I took the clipboard back from her and continued cataloguing the severe injuries before me, all the while thinking I’d come a very long way from those days at university labelling dry bones on the page with technical terms like ‘tibia’ and ‘calcaneus’ and ‘spheno-occipital synchondrosis’. As I’d guessed, the lectures and the textbooks just don’t prepare you for the reality of the mortuary.
Four
Difficult and Decomposed Examinations: ‘Pulp Fiction’
Decline is also a form of voluptuousness. Autumn is just as sensual as springtime. There is as much greatness in dying as in procreation.
—Iwan Goll
The scent of decomposition is formulated of molecules so meaty and musky it almost becomes corporeal. It nudges the back of your throat with an insistent, demented sweetness which feels as though you’re being kissed far too deeply by a rotting tongue.

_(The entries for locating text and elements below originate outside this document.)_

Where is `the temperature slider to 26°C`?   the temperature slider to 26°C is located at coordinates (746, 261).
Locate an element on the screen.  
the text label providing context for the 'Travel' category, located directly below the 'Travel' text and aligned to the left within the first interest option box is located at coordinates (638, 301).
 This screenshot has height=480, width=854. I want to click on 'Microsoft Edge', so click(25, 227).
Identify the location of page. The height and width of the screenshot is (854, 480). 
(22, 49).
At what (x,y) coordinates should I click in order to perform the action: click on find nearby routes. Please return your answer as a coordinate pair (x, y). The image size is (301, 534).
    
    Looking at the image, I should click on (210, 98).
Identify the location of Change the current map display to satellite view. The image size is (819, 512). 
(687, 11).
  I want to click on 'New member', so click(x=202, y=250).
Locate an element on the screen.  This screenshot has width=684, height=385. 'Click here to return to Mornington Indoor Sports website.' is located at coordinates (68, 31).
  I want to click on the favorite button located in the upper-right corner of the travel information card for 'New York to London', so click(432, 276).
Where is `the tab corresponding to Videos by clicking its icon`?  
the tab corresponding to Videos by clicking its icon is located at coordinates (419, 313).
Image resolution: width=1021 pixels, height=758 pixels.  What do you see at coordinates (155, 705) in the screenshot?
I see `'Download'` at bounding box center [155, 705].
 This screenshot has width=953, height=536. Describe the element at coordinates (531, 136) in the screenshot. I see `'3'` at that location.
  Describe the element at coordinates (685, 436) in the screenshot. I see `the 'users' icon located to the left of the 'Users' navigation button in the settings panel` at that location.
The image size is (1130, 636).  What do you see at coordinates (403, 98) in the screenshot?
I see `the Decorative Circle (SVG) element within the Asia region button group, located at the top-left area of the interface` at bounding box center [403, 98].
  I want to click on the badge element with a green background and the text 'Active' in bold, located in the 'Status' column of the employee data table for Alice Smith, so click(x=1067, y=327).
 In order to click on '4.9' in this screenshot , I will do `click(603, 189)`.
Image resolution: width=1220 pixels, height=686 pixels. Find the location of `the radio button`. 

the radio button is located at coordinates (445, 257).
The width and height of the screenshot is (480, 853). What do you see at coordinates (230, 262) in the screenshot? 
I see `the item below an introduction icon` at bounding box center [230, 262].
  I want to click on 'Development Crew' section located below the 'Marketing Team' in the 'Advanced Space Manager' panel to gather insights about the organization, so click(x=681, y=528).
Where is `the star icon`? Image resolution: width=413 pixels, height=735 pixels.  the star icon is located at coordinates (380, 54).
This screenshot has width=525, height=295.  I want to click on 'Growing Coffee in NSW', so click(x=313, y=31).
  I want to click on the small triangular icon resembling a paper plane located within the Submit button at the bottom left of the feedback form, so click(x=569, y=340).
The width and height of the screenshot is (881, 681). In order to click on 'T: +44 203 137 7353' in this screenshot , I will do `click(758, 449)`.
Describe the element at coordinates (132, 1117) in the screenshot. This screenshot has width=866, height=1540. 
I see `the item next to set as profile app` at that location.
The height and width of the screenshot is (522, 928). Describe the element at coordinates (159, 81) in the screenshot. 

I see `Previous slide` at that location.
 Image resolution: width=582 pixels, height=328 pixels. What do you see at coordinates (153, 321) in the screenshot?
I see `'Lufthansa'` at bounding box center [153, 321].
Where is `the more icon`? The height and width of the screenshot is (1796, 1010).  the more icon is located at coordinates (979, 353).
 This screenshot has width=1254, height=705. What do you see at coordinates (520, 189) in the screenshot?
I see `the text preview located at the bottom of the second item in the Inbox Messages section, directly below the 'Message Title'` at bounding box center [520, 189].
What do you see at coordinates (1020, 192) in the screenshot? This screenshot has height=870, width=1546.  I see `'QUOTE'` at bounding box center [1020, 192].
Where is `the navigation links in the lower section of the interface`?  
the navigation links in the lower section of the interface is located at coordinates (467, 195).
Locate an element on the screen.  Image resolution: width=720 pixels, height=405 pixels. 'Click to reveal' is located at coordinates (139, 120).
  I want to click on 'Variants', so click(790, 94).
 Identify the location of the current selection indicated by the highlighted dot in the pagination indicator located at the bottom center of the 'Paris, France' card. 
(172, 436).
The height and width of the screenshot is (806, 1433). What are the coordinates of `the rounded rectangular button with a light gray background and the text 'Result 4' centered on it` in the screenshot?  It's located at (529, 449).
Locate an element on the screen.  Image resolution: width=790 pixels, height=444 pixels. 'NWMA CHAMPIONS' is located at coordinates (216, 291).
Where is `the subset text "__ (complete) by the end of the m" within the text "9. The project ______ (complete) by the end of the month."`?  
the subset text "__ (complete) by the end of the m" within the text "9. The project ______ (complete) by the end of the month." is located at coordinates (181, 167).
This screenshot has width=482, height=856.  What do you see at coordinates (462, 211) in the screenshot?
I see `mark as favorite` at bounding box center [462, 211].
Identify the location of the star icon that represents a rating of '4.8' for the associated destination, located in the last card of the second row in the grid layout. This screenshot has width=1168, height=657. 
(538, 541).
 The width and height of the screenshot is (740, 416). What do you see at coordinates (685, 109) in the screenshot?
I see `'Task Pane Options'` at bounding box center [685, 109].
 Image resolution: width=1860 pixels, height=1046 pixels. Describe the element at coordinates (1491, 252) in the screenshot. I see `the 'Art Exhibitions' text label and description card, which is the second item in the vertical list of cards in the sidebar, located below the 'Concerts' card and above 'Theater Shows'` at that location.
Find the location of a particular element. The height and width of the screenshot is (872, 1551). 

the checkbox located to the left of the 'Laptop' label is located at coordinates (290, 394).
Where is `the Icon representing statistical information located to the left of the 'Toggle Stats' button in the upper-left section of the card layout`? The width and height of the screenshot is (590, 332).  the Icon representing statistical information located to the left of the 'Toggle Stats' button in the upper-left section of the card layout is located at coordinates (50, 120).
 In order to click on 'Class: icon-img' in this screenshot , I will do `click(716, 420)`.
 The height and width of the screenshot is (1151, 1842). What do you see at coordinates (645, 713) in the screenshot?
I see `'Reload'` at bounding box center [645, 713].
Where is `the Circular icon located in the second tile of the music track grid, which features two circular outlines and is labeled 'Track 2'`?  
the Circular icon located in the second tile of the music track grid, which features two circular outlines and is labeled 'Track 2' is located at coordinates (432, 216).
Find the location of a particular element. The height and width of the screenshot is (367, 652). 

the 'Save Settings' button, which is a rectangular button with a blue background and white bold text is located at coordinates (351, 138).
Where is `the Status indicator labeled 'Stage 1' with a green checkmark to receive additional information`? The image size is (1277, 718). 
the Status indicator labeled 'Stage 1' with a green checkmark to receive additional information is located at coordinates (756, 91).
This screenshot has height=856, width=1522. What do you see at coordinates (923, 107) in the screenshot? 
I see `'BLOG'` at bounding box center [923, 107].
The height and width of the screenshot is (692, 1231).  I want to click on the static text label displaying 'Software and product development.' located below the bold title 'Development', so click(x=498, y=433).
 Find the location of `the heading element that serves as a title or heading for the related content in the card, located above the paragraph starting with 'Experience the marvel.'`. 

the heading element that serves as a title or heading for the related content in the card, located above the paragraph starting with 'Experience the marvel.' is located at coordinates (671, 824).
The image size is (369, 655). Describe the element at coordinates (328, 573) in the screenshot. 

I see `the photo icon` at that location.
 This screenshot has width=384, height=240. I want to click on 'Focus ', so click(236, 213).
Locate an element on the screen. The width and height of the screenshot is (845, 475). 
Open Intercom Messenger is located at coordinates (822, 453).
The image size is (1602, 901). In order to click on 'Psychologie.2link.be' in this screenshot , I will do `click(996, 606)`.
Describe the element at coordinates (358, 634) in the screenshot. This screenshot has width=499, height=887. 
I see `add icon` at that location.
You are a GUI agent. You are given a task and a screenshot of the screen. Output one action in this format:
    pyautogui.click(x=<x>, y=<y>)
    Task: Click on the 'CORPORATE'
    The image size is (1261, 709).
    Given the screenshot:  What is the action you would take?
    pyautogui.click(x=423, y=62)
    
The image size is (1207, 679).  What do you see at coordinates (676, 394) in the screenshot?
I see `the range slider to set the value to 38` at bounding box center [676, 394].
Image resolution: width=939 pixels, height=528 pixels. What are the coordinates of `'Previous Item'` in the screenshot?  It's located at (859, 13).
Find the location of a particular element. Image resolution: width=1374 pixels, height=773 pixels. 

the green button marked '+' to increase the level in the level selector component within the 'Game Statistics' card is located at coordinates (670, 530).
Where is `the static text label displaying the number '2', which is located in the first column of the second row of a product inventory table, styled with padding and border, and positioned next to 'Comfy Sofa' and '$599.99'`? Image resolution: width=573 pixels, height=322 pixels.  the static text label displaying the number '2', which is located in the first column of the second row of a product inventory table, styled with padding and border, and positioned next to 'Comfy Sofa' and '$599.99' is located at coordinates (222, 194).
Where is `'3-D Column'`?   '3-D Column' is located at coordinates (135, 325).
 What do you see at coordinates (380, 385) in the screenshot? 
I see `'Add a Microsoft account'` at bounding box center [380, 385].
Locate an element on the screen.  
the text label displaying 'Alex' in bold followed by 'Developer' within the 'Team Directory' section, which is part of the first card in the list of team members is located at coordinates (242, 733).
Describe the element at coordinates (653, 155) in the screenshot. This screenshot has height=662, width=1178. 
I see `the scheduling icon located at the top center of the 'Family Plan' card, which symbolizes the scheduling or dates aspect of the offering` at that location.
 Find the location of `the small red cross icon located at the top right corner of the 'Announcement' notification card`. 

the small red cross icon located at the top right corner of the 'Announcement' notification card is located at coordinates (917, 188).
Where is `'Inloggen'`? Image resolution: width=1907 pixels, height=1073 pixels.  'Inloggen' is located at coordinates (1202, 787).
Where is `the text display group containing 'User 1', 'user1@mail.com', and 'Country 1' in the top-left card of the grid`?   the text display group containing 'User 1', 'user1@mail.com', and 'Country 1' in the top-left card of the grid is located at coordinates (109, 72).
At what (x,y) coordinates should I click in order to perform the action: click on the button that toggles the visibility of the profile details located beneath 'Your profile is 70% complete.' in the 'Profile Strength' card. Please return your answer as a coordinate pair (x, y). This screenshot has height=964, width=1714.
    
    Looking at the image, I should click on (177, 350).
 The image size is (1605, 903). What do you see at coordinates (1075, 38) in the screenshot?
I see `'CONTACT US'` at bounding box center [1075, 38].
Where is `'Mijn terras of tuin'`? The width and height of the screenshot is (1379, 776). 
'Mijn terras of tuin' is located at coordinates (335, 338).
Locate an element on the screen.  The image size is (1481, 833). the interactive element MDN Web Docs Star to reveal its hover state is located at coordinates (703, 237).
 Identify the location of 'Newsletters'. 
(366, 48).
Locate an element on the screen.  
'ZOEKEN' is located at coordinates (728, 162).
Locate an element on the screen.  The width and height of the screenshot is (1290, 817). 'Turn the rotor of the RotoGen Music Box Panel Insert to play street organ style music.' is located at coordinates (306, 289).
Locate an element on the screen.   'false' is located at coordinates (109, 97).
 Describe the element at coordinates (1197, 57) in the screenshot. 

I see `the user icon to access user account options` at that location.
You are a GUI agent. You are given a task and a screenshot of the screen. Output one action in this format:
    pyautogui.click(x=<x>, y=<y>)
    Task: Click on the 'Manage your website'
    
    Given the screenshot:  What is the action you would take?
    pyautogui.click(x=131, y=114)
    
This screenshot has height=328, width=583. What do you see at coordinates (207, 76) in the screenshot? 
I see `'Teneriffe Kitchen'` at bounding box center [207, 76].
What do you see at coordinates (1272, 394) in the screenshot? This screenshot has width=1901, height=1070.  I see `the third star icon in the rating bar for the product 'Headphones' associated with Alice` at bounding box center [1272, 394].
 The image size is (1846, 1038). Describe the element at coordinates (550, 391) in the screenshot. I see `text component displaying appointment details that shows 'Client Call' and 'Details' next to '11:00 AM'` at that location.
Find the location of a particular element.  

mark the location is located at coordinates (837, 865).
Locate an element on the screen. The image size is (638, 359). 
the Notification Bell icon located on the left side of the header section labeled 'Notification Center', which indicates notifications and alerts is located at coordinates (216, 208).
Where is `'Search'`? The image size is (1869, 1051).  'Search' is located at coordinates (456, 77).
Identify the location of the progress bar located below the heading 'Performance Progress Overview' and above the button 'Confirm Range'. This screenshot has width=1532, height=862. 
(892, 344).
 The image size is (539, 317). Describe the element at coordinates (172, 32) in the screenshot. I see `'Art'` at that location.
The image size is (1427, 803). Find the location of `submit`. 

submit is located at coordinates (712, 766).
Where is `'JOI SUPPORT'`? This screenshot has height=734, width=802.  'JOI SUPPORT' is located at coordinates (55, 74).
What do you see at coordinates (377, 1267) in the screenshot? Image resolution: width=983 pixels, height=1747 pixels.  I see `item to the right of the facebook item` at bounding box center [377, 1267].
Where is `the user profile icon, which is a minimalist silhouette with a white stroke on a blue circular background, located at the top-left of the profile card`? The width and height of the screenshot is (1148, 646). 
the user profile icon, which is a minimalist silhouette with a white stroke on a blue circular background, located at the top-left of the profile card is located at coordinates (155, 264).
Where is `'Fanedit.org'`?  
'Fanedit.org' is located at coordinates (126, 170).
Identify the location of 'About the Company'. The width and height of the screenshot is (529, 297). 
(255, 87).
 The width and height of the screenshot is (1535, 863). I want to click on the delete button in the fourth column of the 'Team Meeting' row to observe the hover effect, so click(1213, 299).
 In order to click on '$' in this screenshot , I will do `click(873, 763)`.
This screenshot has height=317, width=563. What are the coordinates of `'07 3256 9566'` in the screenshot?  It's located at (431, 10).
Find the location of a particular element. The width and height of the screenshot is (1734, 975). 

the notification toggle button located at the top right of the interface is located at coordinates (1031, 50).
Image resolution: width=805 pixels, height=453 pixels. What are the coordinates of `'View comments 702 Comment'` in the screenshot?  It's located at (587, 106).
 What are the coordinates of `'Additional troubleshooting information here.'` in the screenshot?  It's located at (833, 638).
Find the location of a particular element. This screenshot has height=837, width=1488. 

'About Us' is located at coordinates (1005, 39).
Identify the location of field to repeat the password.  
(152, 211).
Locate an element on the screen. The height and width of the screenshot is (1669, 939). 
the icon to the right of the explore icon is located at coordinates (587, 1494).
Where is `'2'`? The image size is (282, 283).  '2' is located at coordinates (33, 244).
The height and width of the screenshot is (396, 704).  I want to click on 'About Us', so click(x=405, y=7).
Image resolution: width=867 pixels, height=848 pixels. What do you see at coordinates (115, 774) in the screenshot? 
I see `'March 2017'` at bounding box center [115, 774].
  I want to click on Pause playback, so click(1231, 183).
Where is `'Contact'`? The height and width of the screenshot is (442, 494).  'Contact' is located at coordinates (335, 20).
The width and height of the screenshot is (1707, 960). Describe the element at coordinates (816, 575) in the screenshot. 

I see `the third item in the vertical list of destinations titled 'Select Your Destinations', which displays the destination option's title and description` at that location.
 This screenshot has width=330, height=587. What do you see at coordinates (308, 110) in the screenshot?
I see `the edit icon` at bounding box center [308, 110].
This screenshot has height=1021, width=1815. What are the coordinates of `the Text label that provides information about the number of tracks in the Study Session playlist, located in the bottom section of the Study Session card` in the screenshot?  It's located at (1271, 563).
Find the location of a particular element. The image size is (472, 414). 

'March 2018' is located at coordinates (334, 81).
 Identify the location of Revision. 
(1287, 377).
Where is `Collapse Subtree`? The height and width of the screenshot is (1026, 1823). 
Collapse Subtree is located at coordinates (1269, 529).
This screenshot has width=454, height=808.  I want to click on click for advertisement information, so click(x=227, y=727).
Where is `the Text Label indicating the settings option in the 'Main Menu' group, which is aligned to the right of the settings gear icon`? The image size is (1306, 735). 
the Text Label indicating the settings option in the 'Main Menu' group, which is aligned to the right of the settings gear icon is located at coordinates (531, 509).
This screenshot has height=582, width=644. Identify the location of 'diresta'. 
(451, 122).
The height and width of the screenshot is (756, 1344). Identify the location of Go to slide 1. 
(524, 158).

But unlike TV programmes where rookie cops and jaded detectives alike shove menthol cream up their nostrils to mask the odour, APTs and pathologists have to learn to live with it. This is because all decomposing patients smell different, and in some of those dark olfactory rainbows there are clues as to how the deceased passed away – sometimes absolutely vital ones in a case where the organs have decayed into pulp and show no discernible pathologies. But in addition to this it’s simply better to surrender yourself to the odours because eventually the brain stops receiving strong olfactory signals (like when you’re convinced you can’t smell the perfume you applied earlier but everyone else definitely can) and the smell becomes bearable, even comfortable.
I mentioned that, for the most part, unzipping the new body bags in the morning was a fairly positive experience for APTs who welcomed the opportunity to use their skills on a diverse range of cases. But there is something an APT may dread and it’s not the distinctive and lovely powdery smell of Keypers, it’s that ominous, cloying scent of a decaying corpse. It’s implied as soon as you walk into the mortuary in the morning and get a whiff of the unmistakable odour, and it’s confirmed when the deceased is pulled out of the fridge in a black body bag. A dramatic orchestral ‘dun-dun-duuun’ may as well erupt, followed by a cymbal crash and a lightning flash. The dreaded black body bags were much more hard-wearing than the thinner white bags, so among other things they were mainly used for what we called ‘decomps’ for short. If a black bag wasn’t available then the deceased was double-bagged in the ordinary white ones – sometimes even triple-bagged – which was just as ominous for the APT. When staff opened the bag’s zip to reveal yet more white plastic and another zip, it was like a game of pass the parcel they didn’t want to play.